Run Vampire as D&D with Fangs

So, alas, one of the hosts of Saving the Game recently ended his Vampire chronicle because it was just too hard to figure out what the vampires were supposed to be doing from night to night. They didn’t want to scheme and backstab against each other, and he felt like there wasn’t a lot that was clearly left to do.

It made me wonder how much of the fun I had playing Vampire has to do with the way I learned to play, and the way that I then taught others to play. PCs backstabbing other PCs was actually pretty rare, though we certainly had plenty of conflict and disagreement. But I think that the pattern for ‘adventures’ may not be as clear, RAW, in Vampire as it is in D&D. D&D also has a lot more cultural baggage as a game that is played a certain way, which helps.

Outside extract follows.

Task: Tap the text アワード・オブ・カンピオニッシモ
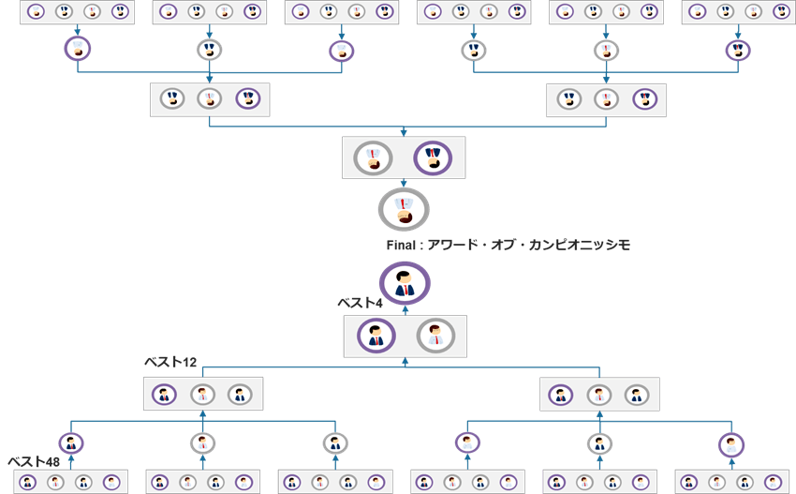tap(530, 246)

I know this has been said before, but if you too are stuck as to how to run a Vampire chronicle, you can run Vampire as if it was D&D, but with fangs. Make sure you change the flavor and dressing of the game to be Gothy and dark and urban, but a Vampire chronicle can essentially be a re-skin of a D&D campaign.

Coterie = Adventuring Party

A coterie in VtM is a group of Vampires who work together. This is one of the most obvious, and one of the clearest nods to traditional games like D&D that Vampire the Masquerade makes. All of the flavor is about how vampires never work together, but RPGs are played by groups of people working together, so coteries exist in the World of Darkness. Solitary, paranoid predators gather together in diverse groups to accomplish tasks, sometimes against their will and often against their best interests.

Scheming Elders = Quest Givers

If you are wondering how to assemble a new coterie, it can be simple – all of them are summoned by a powerful elder. The powerful elder demands that they accomplish some task for her, and they have to do so because they are new and of lower status than the elder – none of them can afford to refuse. It needs even less justification than a D&D quest – there is no reason to necessarily expect they’ll be paid or rewarded. The pay, the reward, is their continued existence.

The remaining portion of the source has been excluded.